*GIVEN TASK:* Output each of the following items again, word for word and line for line.

====== GIVEN RECORDS ======

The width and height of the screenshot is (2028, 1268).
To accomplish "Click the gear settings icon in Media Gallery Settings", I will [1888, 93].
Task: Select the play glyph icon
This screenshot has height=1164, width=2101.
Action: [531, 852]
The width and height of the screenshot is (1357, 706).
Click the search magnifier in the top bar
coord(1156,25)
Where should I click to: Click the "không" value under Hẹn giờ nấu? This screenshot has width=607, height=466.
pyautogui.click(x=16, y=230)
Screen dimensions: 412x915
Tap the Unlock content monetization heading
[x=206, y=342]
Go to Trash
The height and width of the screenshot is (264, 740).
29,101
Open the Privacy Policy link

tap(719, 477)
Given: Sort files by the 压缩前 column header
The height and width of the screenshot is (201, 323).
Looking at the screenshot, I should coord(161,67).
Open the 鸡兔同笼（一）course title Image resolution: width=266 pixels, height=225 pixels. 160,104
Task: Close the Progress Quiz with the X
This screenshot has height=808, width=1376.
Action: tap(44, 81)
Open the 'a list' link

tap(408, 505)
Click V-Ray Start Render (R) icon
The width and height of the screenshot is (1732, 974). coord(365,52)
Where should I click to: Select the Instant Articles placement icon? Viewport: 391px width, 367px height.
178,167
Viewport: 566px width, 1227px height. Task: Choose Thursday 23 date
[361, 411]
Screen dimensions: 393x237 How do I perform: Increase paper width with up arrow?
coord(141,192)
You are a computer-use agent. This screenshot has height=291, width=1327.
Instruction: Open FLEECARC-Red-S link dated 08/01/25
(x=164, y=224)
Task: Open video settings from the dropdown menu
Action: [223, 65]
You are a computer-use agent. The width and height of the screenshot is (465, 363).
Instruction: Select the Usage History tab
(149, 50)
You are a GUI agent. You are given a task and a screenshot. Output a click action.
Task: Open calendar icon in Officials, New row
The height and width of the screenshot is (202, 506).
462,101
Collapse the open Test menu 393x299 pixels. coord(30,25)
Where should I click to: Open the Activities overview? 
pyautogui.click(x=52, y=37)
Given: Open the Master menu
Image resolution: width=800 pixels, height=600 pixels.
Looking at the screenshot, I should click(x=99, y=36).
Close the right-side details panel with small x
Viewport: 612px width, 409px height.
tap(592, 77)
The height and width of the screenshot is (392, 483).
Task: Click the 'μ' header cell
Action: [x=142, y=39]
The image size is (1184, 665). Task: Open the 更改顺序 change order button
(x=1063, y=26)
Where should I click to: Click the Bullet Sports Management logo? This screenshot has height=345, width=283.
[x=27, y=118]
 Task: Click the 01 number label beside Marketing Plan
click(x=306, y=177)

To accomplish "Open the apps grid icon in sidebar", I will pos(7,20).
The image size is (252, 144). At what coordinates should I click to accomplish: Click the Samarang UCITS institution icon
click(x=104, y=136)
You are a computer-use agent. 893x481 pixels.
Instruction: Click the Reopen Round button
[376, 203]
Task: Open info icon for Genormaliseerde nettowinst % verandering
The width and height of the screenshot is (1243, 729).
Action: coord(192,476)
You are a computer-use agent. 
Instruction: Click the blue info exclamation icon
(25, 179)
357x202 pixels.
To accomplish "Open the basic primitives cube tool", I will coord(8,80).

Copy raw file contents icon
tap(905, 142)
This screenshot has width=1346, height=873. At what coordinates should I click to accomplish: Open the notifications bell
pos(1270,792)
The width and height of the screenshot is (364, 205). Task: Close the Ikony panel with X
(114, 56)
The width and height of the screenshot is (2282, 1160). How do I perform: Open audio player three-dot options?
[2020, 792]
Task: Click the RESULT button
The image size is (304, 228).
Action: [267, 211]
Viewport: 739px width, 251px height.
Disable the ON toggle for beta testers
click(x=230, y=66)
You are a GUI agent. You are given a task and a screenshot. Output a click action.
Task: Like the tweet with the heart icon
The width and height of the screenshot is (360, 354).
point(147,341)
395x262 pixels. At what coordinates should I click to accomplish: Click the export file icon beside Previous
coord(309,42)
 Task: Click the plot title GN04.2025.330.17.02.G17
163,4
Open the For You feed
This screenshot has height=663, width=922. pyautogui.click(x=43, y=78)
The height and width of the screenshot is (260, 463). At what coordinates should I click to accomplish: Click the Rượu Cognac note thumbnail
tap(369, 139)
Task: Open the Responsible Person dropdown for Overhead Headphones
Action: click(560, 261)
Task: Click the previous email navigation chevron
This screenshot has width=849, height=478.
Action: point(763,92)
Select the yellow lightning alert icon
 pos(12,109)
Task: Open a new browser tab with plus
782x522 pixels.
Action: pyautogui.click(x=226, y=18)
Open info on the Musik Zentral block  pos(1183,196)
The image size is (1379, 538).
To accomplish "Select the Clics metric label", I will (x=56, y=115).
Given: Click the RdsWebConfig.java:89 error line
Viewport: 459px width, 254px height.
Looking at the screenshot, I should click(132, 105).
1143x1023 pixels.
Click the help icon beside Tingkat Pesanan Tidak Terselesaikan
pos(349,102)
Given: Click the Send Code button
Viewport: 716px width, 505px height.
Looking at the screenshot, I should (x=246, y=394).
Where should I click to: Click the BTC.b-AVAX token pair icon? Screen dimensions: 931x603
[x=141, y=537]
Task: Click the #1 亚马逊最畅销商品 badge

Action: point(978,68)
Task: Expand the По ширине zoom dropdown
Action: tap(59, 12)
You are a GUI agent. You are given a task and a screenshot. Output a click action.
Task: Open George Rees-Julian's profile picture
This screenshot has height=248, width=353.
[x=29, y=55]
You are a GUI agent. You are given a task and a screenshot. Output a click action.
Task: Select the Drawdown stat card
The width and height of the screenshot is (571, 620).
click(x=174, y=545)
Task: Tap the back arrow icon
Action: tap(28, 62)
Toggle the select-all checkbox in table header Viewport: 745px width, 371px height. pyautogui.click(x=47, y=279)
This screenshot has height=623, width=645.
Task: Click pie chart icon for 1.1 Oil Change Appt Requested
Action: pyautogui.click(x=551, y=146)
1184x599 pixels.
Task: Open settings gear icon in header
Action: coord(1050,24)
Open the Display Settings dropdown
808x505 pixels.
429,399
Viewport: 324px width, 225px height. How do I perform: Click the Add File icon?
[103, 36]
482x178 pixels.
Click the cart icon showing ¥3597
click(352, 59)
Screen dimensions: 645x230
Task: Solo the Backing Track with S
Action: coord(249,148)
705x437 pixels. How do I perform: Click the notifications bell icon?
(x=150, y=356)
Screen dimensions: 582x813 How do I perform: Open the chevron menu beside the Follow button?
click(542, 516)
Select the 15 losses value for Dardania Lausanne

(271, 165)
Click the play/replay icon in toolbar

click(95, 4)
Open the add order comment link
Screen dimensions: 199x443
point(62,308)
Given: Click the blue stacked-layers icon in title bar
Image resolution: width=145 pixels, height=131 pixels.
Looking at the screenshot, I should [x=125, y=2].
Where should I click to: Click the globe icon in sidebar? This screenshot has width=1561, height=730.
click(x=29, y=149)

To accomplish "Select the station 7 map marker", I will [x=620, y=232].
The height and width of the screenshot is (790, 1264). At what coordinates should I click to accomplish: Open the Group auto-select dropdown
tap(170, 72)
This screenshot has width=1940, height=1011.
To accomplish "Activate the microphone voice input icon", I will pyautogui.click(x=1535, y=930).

======

*EXERCISE SOLUTION:*
The width and height of the screenshot is (2028, 1268).
To accomplish "Click the gear settings icon in Media Gallery Settings", I will [1888, 93].
Task: Select the play glyph icon
This screenshot has height=1164, width=2101.
Action: [531, 852]
The width and height of the screenshot is (1357, 706).
Click the search magnifier in the top bar
coord(1156,25)
Where should I click to: Click the "không" value under Hẹn giờ nấu? This screenshot has width=607, height=466.
pyautogui.click(x=16, y=230)
Screen dimensions: 412x915
Tap the Unlock content monetization heading
[x=206, y=342]
Go to Trash
The height and width of the screenshot is (264, 740).
29,101
Open the Privacy Policy link

tap(719, 477)
Given: Sort files by the 压缩前 column header
The height and width of the screenshot is (201, 323).
Looking at the screenshot, I should coord(161,67).
Open the 鸡兔同笼（一）course title Image resolution: width=266 pixels, height=225 pixels. 160,104
Task: Close the Progress Quiz with the X
This screenshot has height=808, width=1376.
Action: tap(44, 81)
Open the 'a list' link

tap(408, 505)
Click V-Ray Start Render (R) icon
The width and height of the screenshot is (1732, 974). coord(365,52)
Where should I click to: Select the Instant Articles placement icon? Viewport: 391px width, 367px height.
178,167
Viewport: 566px width, 1227px height. Task: Choose Thursday 23 date
[361, 411]
Screen dimensions: 393x237 How do I perform: Increase paper width with up arrow?
coord(141,192)
You are a computer-use agent. This screenshot has height=291, width=1327.
Instruction: Open FLEECARC-Red-S link dated 08/01/25
(x=164, y=224)
Task: Open video settings from the dropdown menu
Action: [223, 65]
You are a computer-use agent. The width and height of the screenshot is (465, 363).
Instruction: Select the Usage History tab
(149, 50)
You are a GUI agent. You are given a task and a screenshot. Output a click action.
Task: Open calendar icon in Officials, New row
The height and width of the screenshot is (202, 506).
462,101
Collapse the open Test menu 393x299 pixels. coord(30,25)
Where should I click to: Open the Activities overview? 
pyautogui.click(x=52, y=37)
Given: Open the Master menu
Image resolution: width=800 pixels, height=600 pixels.
Looking at the screenshot, I should click(x=99, y=36).
Close the right-side details panel with small x
Viewport: 612px width, 409px height.
tap(592, 77)
The height and width of the screenshot is (392, 483).
Task: Click the 'μ' header cell
Action: [x=142, y=39]
The image size is (1184, 665). Task: Open the 更改顺序 change order button
(x=1063, y=26)
Where should I click to: Click the Bullet Sports Management logo? This screenshot has height=345, width=283.
[x=27, y=118]
 Task: Click the 01 number label beside Marketing Plan
click(x=306, y=177)

To accomplish "Open the apps grid icon in sidebar", I will pos(7,20).
The image size is (252, 144). At what coordinates should I click to accomplish: Click the Samarang UCITS institution icon
click(x=104, y=136)
You are a computer-use agent. 893x481 pixels.
Instruction: Click the Reopen Round button
[376, 203]
Task: Open info icon for Genormaliseerde nettowinst % verandering
The width and height of the screenshot is (1243, 729).
Action: coord(192,476)
You are a computer-use agent. 
Instruction: Click the blue info exclamation icon
(25, 179)
357x202 pixels.
To accomplish "Open the basic primitives cube tool", I will coord(8,80).

Copy raw file contents icon
tap(905, 142)
This screenshot has width=1346, height=873. At what coordinates should I click to accomplish: Open the notifications bell
pos(1270,792)
The width and height of the screenshot is (364, 205). Task: Close the Ikony panel with X
(114, 56)
The width and height of the screenshot is (2282, 1160). How do I perform: Open audio player three-dot options?
[2020, 792]
Task: Click the RESULT button
The image size is (304, 228).
Action: [267, 211]
Viewport: 739px width, 251px height.
Disable the ON toggle for beta testers
click(x=230, y=66)
You are a GUI agent. You are given a task and a screenshot. Output a click action.
Task: Like the tweet with the heart icon
The width and height of the screenshot is (360, 354).
point(147,341)
395x262 pixels. At what coordinates should I click to accomplish: Click the export file icon beside Previous
coord(309,42)
 Task: Click the plot title GN04.2025.330.17.02.G17
163,4
Open the For You feed
This screenshot has height=663, width=922. pyautogui.click(x=43, y=78)
The height and width of the screenshot is (260, 463). At what coordinates should I click to accomplish: Click the Rượu Cognac note thumbnail
tap(369, 139)
Task: Open the Responsible Person dropdown for Overhead Headphones
Action: click(560, 261)
Task: Click the previous email navigation chevron
This screenshot has width=849, height=478.
Action: point(763,92)
Select the yellow lightning alert icon
 pos(12,109)
Task: Open a new browser tab with plus
782x522 pixels.
Action: pyautogui.click(x=226, y=18)
Open info on the Musik Zentral block  pos(1183,196)
The image size is (1379, 538).
To accomplish "Select the Clics metric label", I will (x=56, y=115).
Given: Click the RdsWebConfig.java:89 error line
Viewport: 459px width, 254px height.
Looking at the screenshot, I should click(132, 105).
1143x1023 pixels.
Click the help icon beside Tingkat Pesanan Tidak Terselesaikan
pos(349,102)
Given: Click the Send Code button
Viewport: 716px width, 505px height.
Looking at the screenshot, I should (x=246, y=394).
Where should I click to: Click the BTC.b-AVAX token pair icon? Screen dimensions: 931x603
[x=141, y=537]
Task: Click the #1 亚马逊最畅销商品 badge

Action: point(978,68)
Task: Expand the По ширине zoom dropdown
Action: tap(59, 12)
You are a GUI agent. You are given a task and a screenshot. Output a click action.
Task: Open George Rees-Julian's profile picture
This screenshot has height=248, width=353.
[x=29, y=55]
You are a GUI agent. You are given a task and a screenshot. Output a click action.
Task: Select the Drawdown stat card
The width and height of the screenshot is (571, 620).
click(x=174, y=545)
Task: Tap the back arrow icon
Action: tap(28, 62)
Toggle the select-all checkbox in table header Viewport: 745px width, 371px height. pyautogui.click(x=47, y=279)
This screenshot has height=623, width=645.
Task: Click pie chart icon for 1.1 Oil Change Appt Requested
Action: pyautogui.click(x=551, y=146)
1184x599 pixels.
Task: Open settings gear icon in header
Action: coord(1050,24)
Open the Display Settings dropdown
808x505 pixels.
429,399
Viewport: 324px width, 225px height. How do I perform: Click the Add File icon?
[103, 36]
482x178 pixels.
Click the cart icon showing ¥3597
click(352, 59)
Screen dimensions: 645x230
Task: Solo the Backing Track with S
Action: coord(249,148)
705x437 pixels. How do I perform: Click the notifications bell icon?
(x=150, y=356)
Screen dimensions: 582x813 How do I perform: Open the chevron menu beside the Follow button?
click(542, 516)
Select the 15 losses value for Dardania Lausanne

(271, 165)
Click the play/replay icon in toolbar

click(95, 4)
Open the add order comment link
Screen dimensions: 199x443
point(62,308)
Given: Click the blue stacked-layers icon in title bar
Image resolution: width=145 pixels, height=131 pixels.
Looking at the screenshot, I should [x=125, y=2].
Where should I click to: Click the globe icon in sidebar? This screenshot has width=1561, height=730.
click(x=29, y=149)

To accomplish "Select the station 7 map marker", I will [x=620, y=232].
The height and width of the screenshot is (790, 1264). At what coordinates should I click to accomplish: Open the Group auto-select dropdown
tap(170, 72)
This screenshot has width=1940, height=1011.
To accomplish "Activate the microphone voice input icon", I will pyautogui.click(x=1535, y=930).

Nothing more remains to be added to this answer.